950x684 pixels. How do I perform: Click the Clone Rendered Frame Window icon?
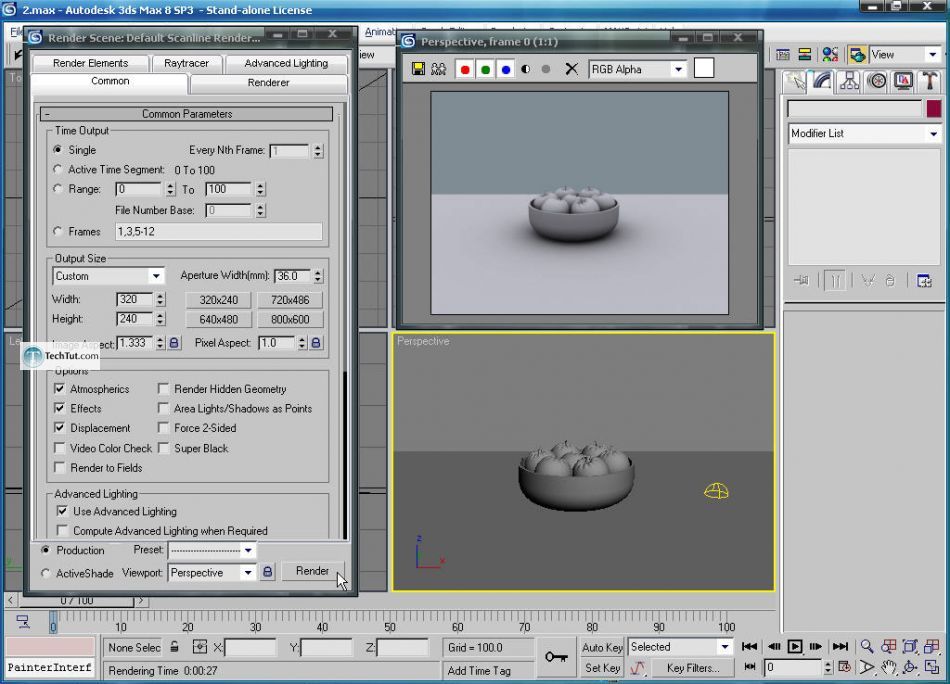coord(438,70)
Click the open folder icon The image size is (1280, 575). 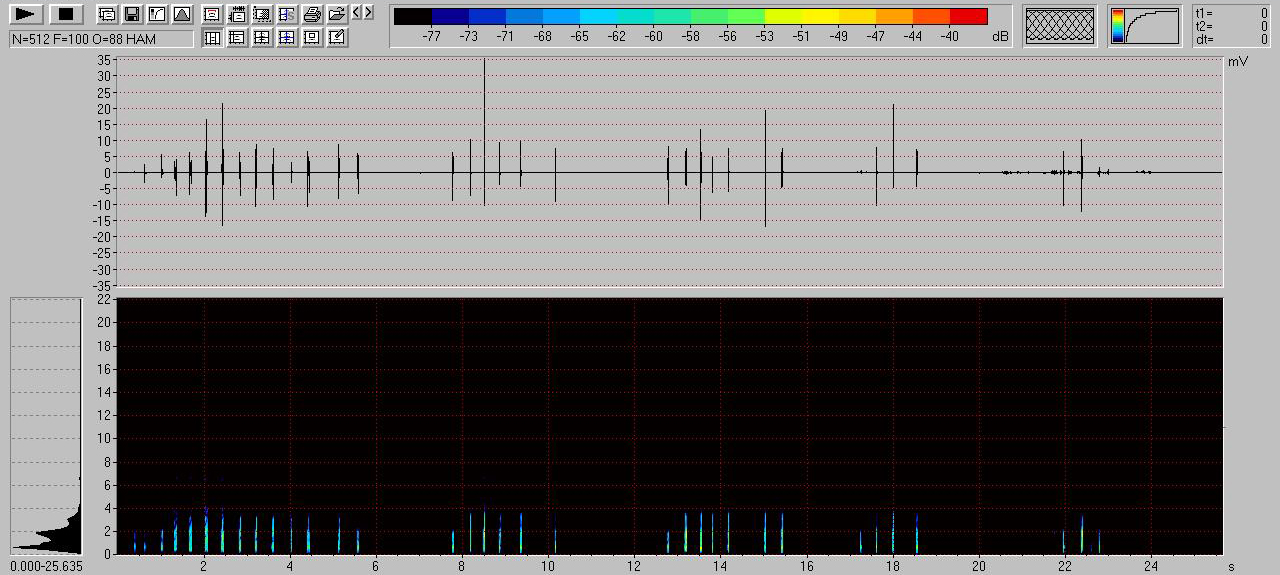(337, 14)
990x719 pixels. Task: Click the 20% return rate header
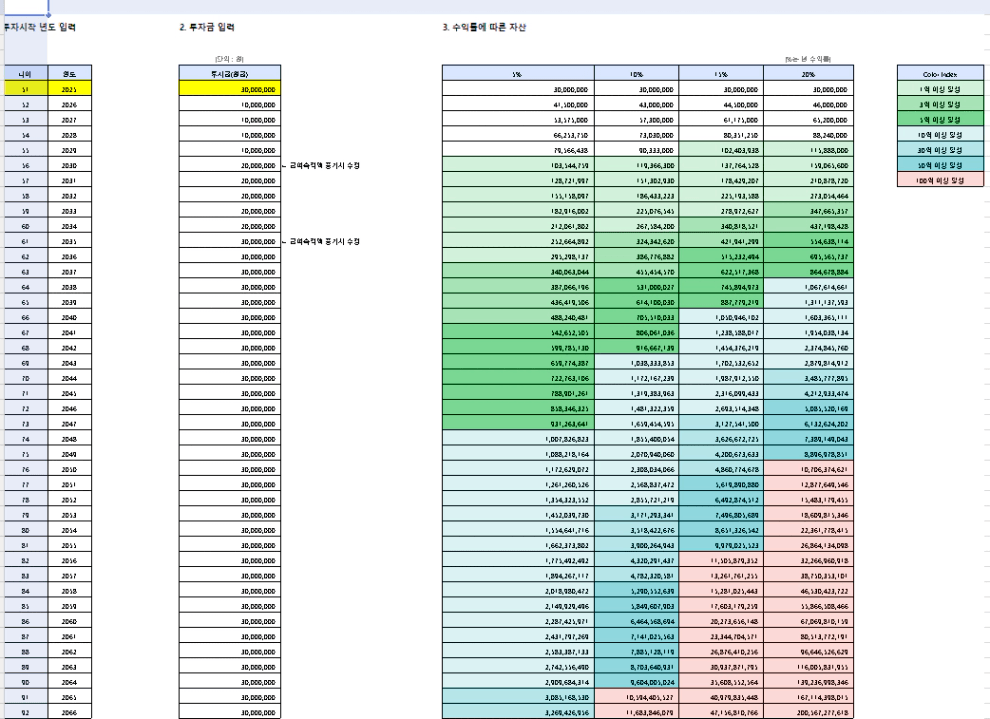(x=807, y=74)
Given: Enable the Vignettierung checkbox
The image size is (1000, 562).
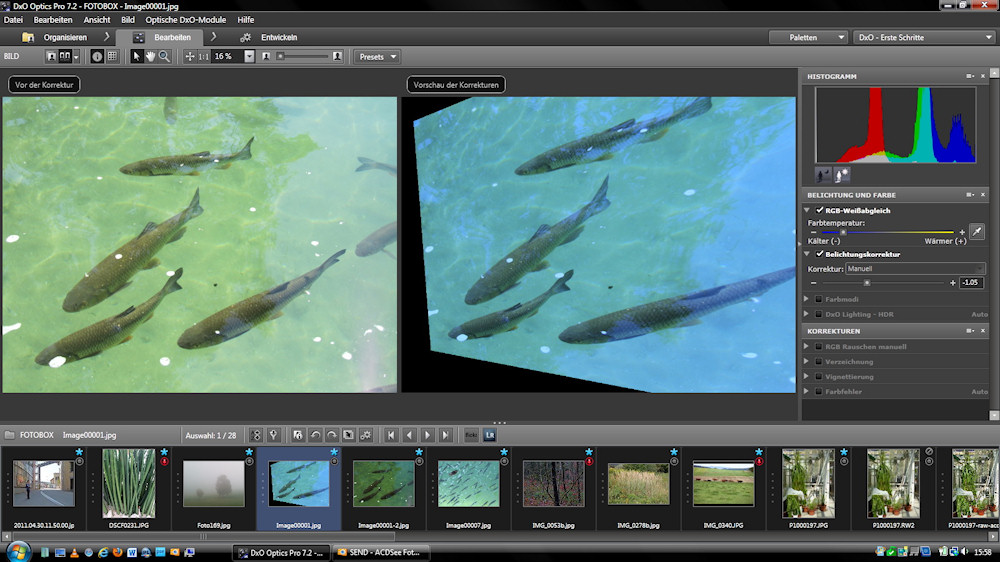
..............................
REQUIREMENT
Copy exactly the lines that run from the line containing "Given: Enable the Vignettierung checkbox" to the end of the data above, keeping both end lines and leaving out all pictures.

SOLUTION TO THIS TASK
Given: Enable the Vignettierung checkbox
The image size is (1000, 562).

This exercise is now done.